The Runaways helped introduce female sexuality to rock and roll. There, I just saved you an hour and 45 minutes.
What's that? You've got some time to kill? Well, I don't recommend wasting it on this film. Actually, it's more of a music video: endless montages of girls playing gigs, taking pills, snorting coke and having sex.
The plot is a "Behind the Music" episode without the interviews. Joan Jett (Kristen Stewart) and Cherie Currie (Dakota Fanning), motivated by a desire to rebel against their irresponsible parents and bland peers, form a band with help from producer Kim Fowley (Michael Shannon, whose terrific intensity is wasted in a role that requires him to constantly exhort the girls to be tough and sexy, then tougher and sexier). The girls break all the rules, refuse to be tamed--until it all comes crashing down. I'm bored just typing this.
There's one consolation: a terrific soundtrack feature the Stooges, the Sex Pistols and David Bowie. Really, the whole film is an attempt to capture the intensity of a song like "Now I Wanna Be Your Dog".

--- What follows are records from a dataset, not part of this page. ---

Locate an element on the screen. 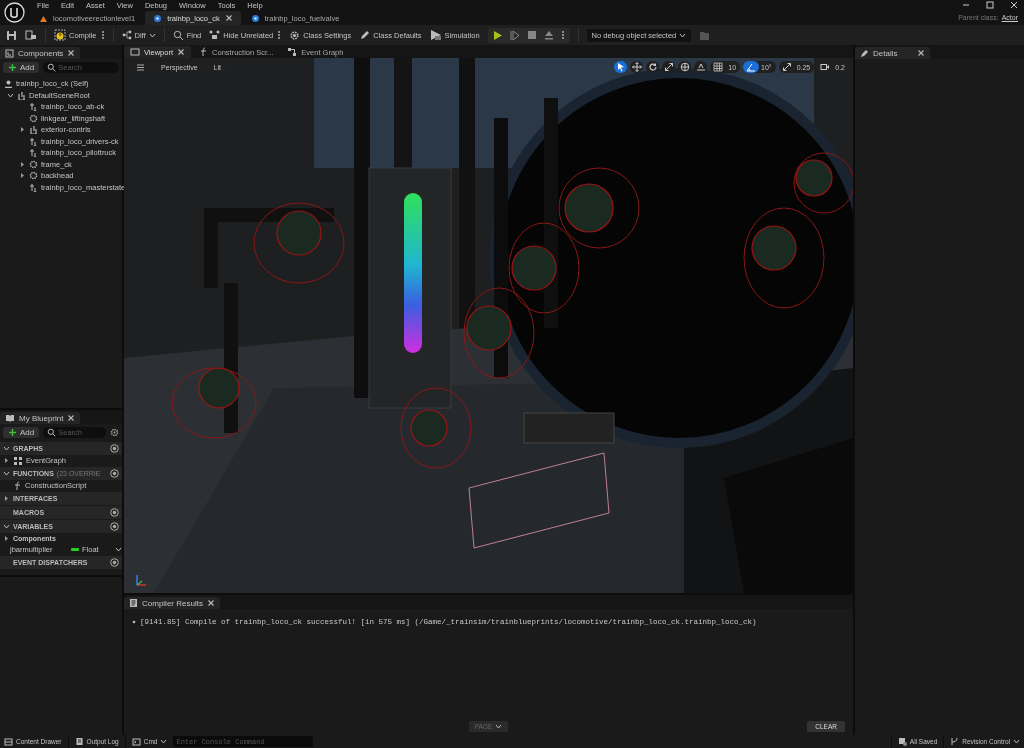  angle-icon is located at coordinates (752, 67).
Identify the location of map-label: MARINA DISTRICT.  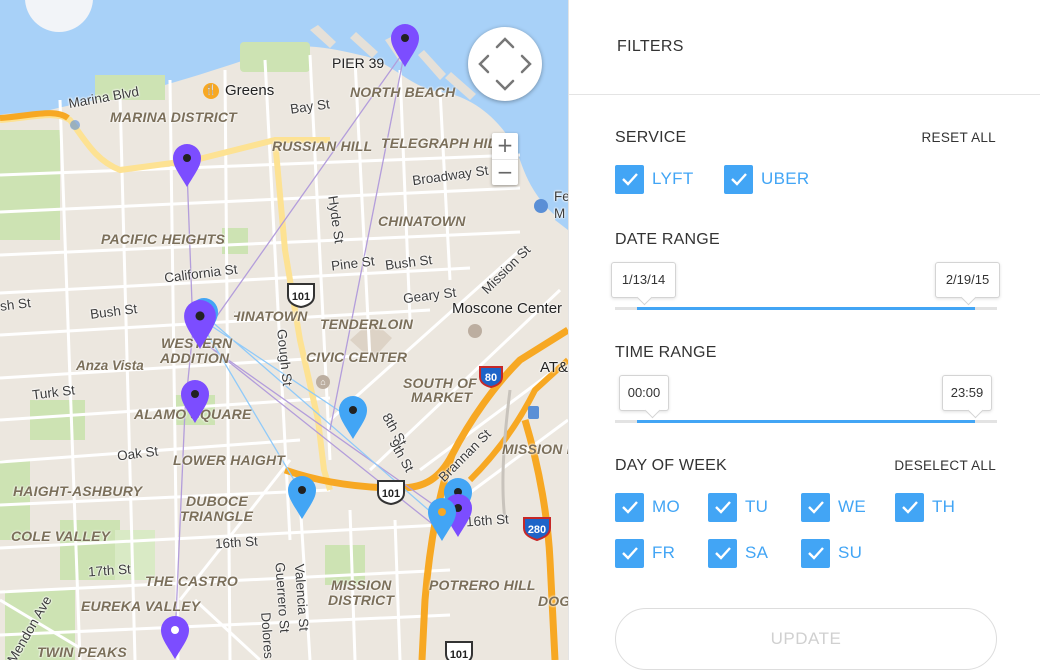
(174, 117).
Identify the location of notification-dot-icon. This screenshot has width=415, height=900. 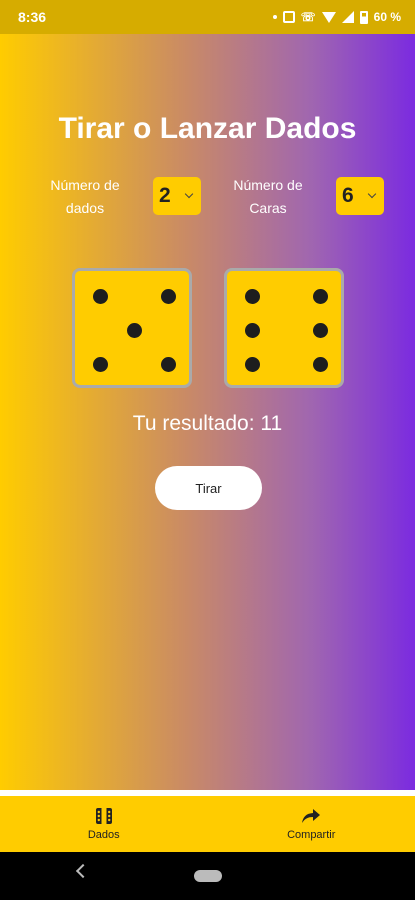
(274, 17).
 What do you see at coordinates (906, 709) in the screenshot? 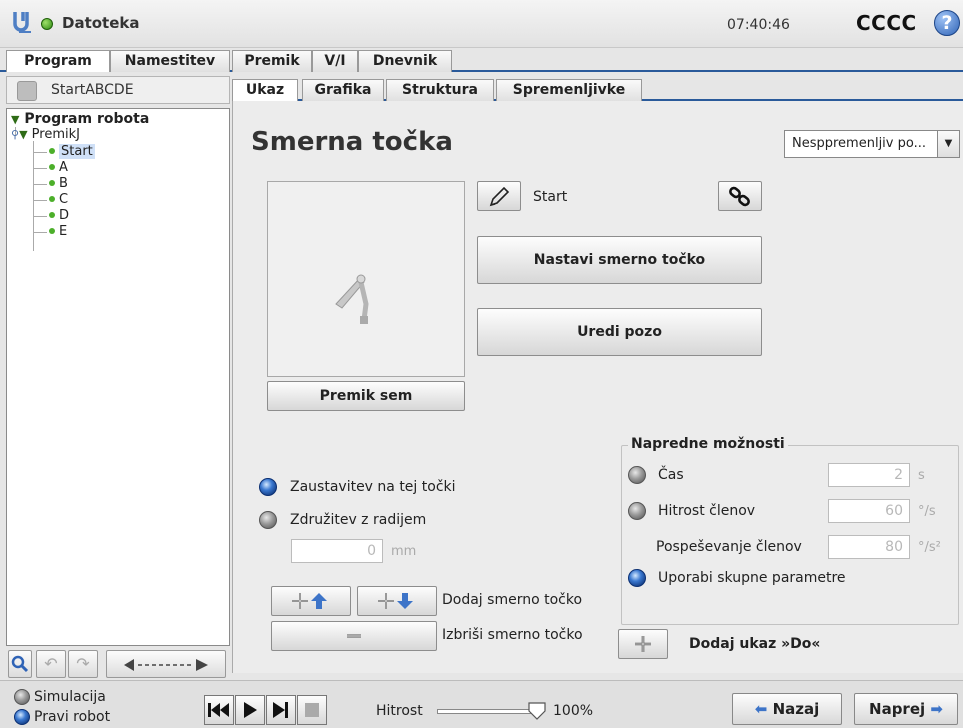
I see `next-button: Naprej ➡` at bounding box center [906, 709].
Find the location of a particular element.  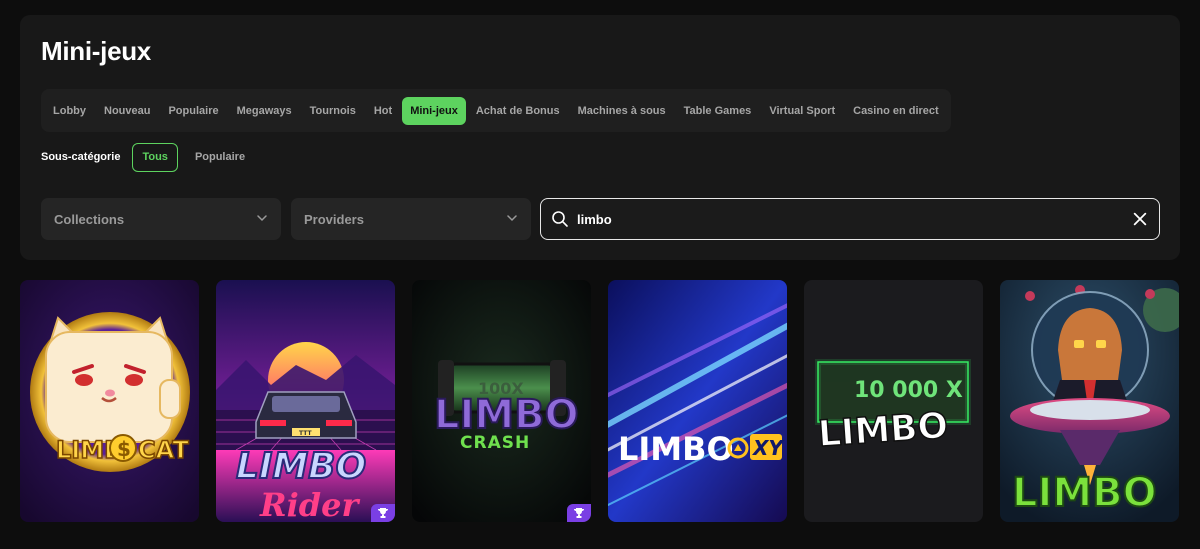

tab-tournois: Tournois is located at coordinates (333, 111).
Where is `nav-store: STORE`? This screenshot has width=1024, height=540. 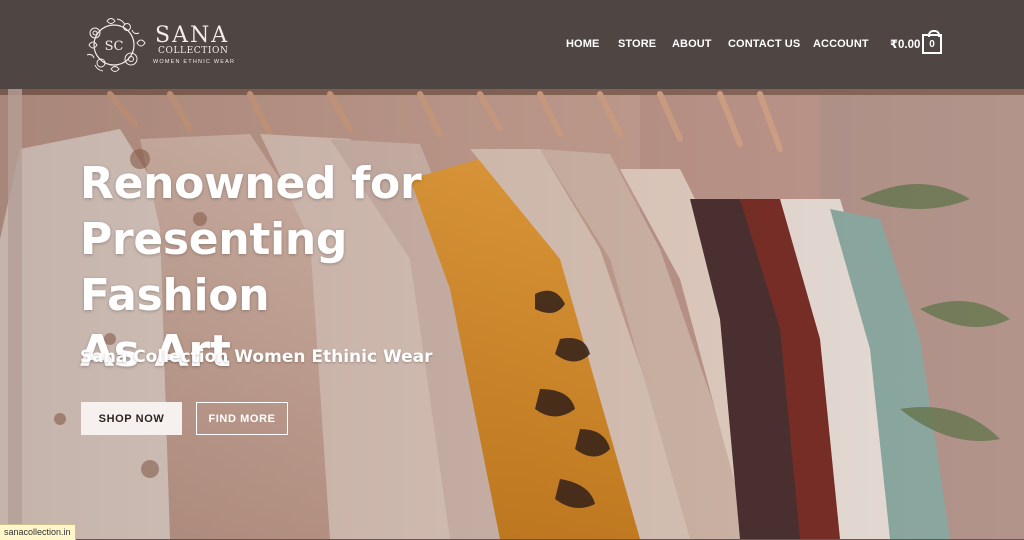 nav-store: STORE is located at coordinates (637, 44).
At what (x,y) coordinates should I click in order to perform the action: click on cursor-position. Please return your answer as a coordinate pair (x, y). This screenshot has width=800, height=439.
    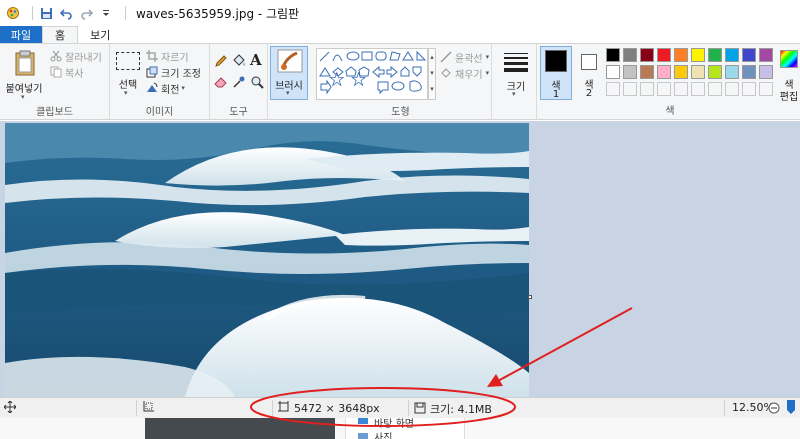
    Looking at the image, I should click on (10, 408).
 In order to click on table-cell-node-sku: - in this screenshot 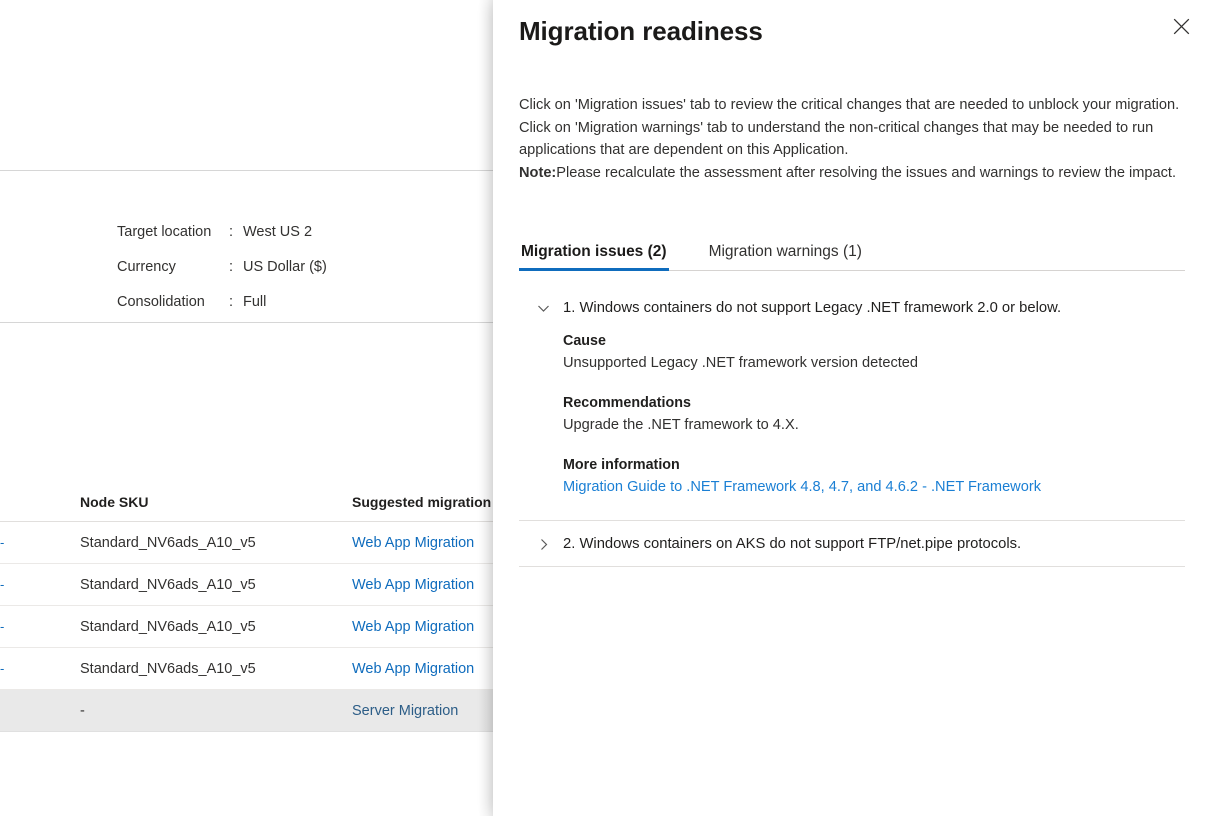, I will do `click(82, 710)`.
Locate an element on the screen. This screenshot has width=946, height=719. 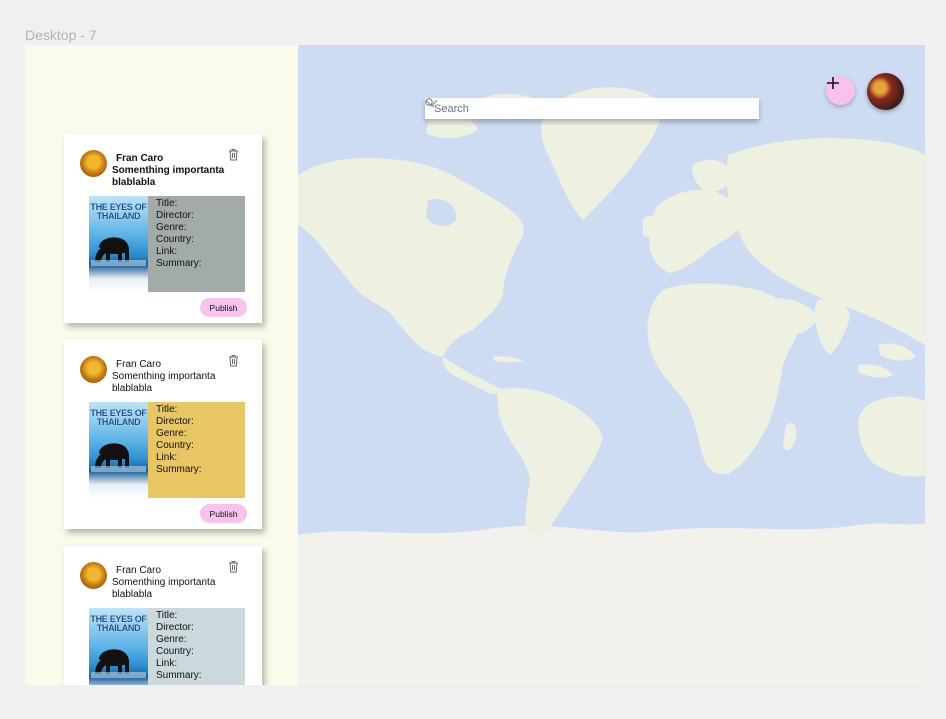
user-avatar is located at coordinates (886, 92).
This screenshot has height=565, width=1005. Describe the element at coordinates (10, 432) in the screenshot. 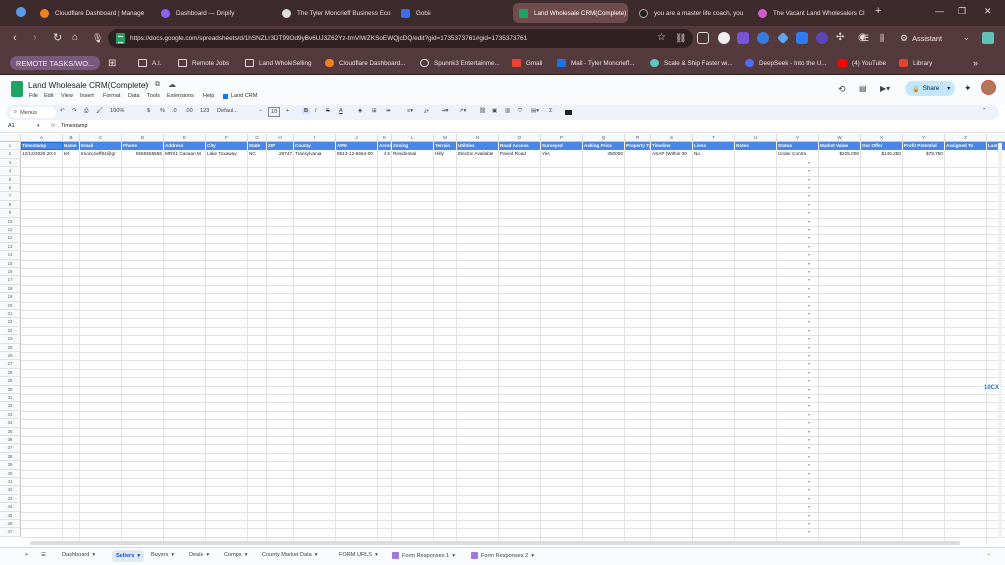

I see `row-number: 35` at that location.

But there's a problem with that approach. "Now I Wanna Be Your Dog" is three minutes long. The hook gets in your head, the beat rattles your bones, and then it's done. A movie, on the other hand, is a world you inhabit for two hours. And it helps a lot to have something to draw people into that world: technical mastery, wit, compelling emotions, thought provoking ideas, something. An amateurishly filmed screenplay about teenagers dicking around that took about as long to write as a Ramones song isn't cutting it.